:: Stored rows ::
******
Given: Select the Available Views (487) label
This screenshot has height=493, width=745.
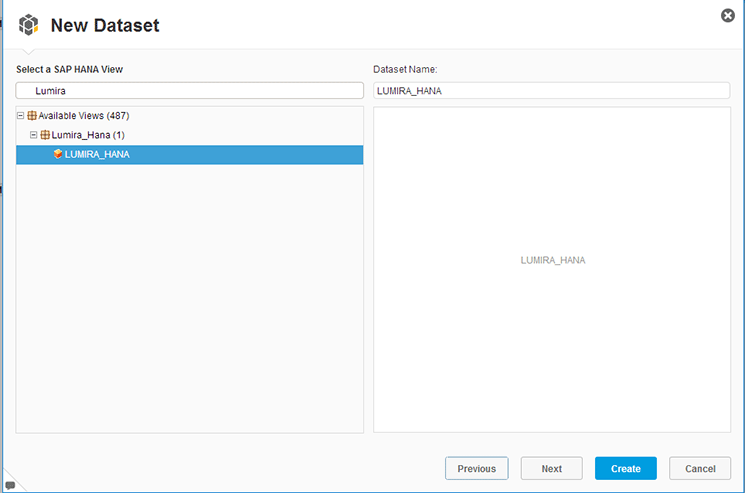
******
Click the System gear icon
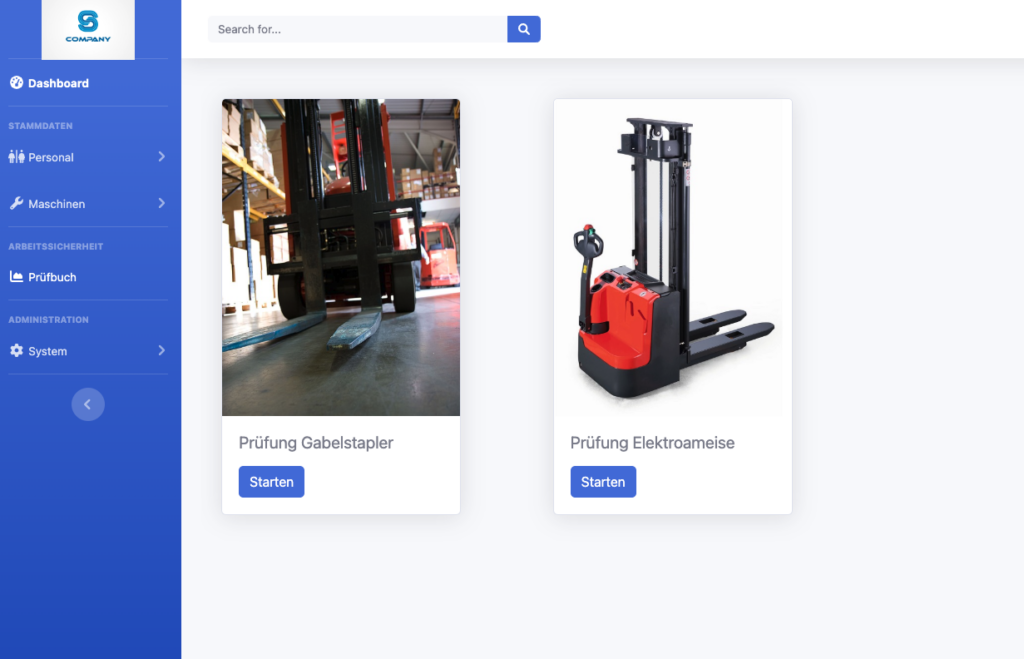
******
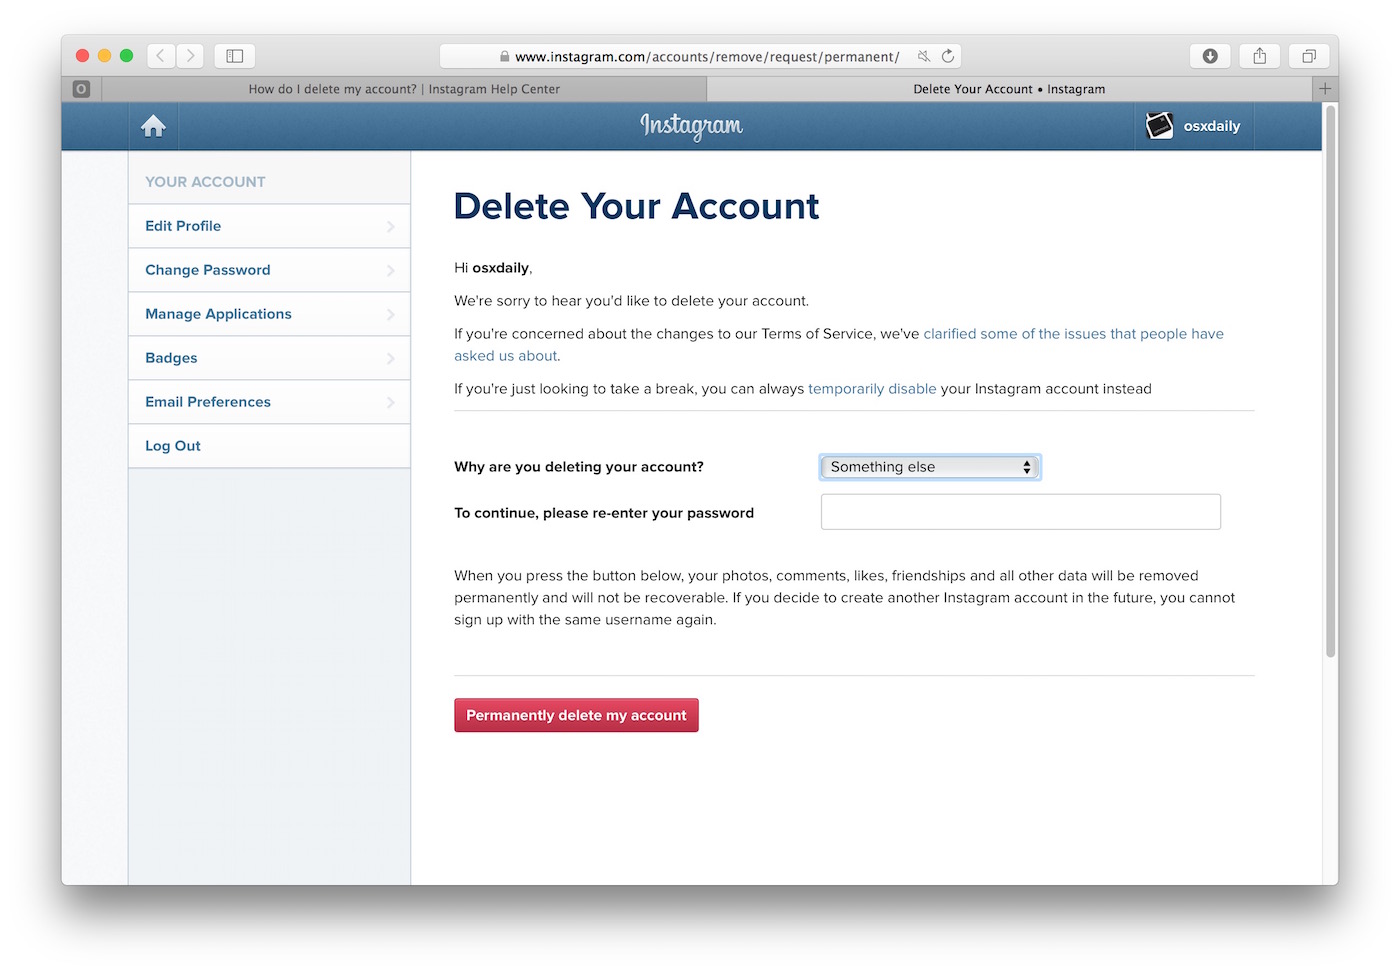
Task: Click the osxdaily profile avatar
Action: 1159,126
******
Copy out every line in the rows, from the one containing "Given: Select the Available Views (487) label" down to the one containing "This screenshot has height=493, width=745.", including both.

Given: Select the Available Views (487) label
This screenshot has height=493, width=745.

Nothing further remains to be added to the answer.